A Trip to the moon is undoubtedly a surrealist film creating entities from inanimate objects, blending dreams with reality and theater with the endless creative potential of film. Inspirations for the movie include Jules Verne's novels "From the earth to the moon" and "Around the Moon" among other works. George Melies background as a magician and in theater helped him create the effects for the movie. For the special effects, substitution splice technique, which was also developed by Melies was extensively used. The camera operator would stop for long enough so that something could be added in or moved out of frame. This effect was also used for the famous man in the moon shot, allowing the capsule to suddenly appear in the eye of the actor.
According to Melies’ memoirs, he had a hard time selling the film to exhibitors because of his unusually elevated price. Knowing that he wouldn't be able to sell it before word of mouth would spread, he allowed one of one exhibitor to borrow the film for free so he could show it to an audience to see how the film would be received. Needless to say the film was a spectacular success.
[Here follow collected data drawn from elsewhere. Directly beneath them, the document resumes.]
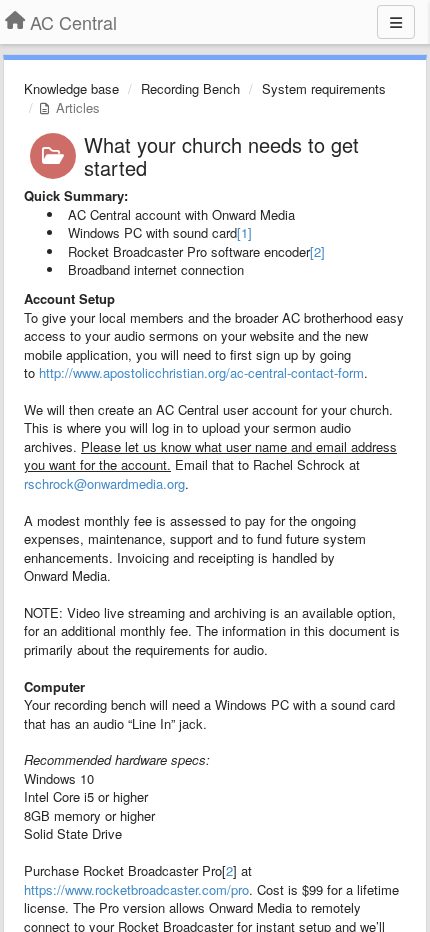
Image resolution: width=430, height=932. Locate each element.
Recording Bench (190, 88)
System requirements (324, 88)
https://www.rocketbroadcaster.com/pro (136, 889)
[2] (317, 251)
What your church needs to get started (221, 156)
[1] (244, 232)
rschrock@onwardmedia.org (104, 483)
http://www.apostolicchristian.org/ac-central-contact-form (201, 372)
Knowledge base (71, 88)
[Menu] (396, 22)
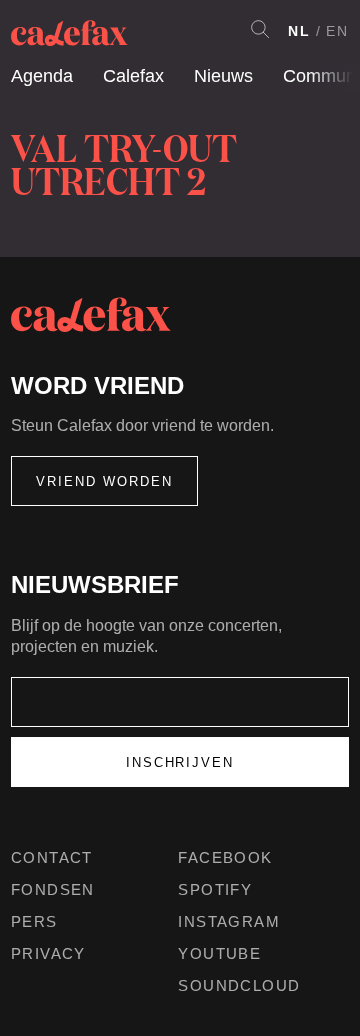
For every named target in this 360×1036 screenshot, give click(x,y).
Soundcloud (239, 985)
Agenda (42, 76)
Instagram (229, 921)
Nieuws (223, 76)
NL (299, 31)
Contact (52, 857)
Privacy (48, 953)
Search (260, 29)
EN (337, 31)
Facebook (225, 857)
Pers (34, 921)
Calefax (133, 76)
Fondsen (53, 889)
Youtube (219, 953)
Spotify (215, 889)
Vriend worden (104, 481)
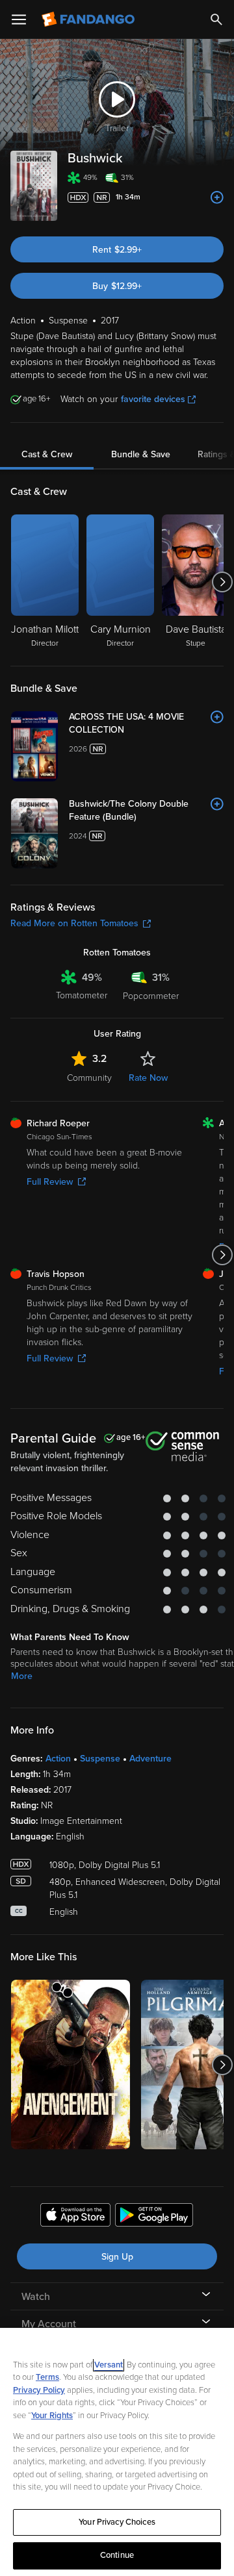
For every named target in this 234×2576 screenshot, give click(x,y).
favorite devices (153, 399)
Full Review (50, 1181)
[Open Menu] (19, 19)
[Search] (216, 19)
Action (58, 1758)
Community (89, 1077)
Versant (108, 2365)
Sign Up (117, 2256)
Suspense (100, 1758)
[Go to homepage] (89, 19)
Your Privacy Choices (117, 2522)
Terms (47, 2377)
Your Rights (52, 2415)
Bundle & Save (140, 454)
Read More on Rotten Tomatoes (74, 923)
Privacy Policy (39, 2390)
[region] (117, 2452)
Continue (117, 2555)
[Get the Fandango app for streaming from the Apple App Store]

Afterwards the film was shown uninterrupted at the Olympia Music Hall in Paris for several months. Although the film was a success in the United States as well, this wasn't exactly great for Melies since the film suffered from a piracy crisis. Thomas Edison among others created copies of the film and gave it a widespread distribution without Melies’ consent. It is said he even claimed he was the creator. Eventually Melies failed to continue making films due to financial problems, and ended up selling toys and candy in Paris.
Most of the prints for “A Trip to the Moon” were lost even though the film was a large success and was forgotten for quite a few years. It wasn't until 1997 that the full movie including the lost final celebration sequence was recreated.
The impact of "A trip to the moon" in the history of cinema is inescapable. It’s creative power in creating a fantasy world in a time where short documentary filmmaking was the norm, makes the film one of the great creative quests of the 20th century. Filmmakers that came after Melies have expressed their love for his work. Being featured in the Scorsese film "Hugo" that clearly shows the affection Scorsese had for Melies’ influence and the evolution of motion pictures. Filmmaker DW Griffith also expressed his gratefulness for Melies’ contribution, stating “I owe him everything”. Even until today the iconic capsule on the moon's "eye" has been a staple in pop culture since the day it was released to the public nearly 120 years ago!
It's a motion picture that can not be missed by anyone, whether a lover of film or a casual viewer. This is where it all begins!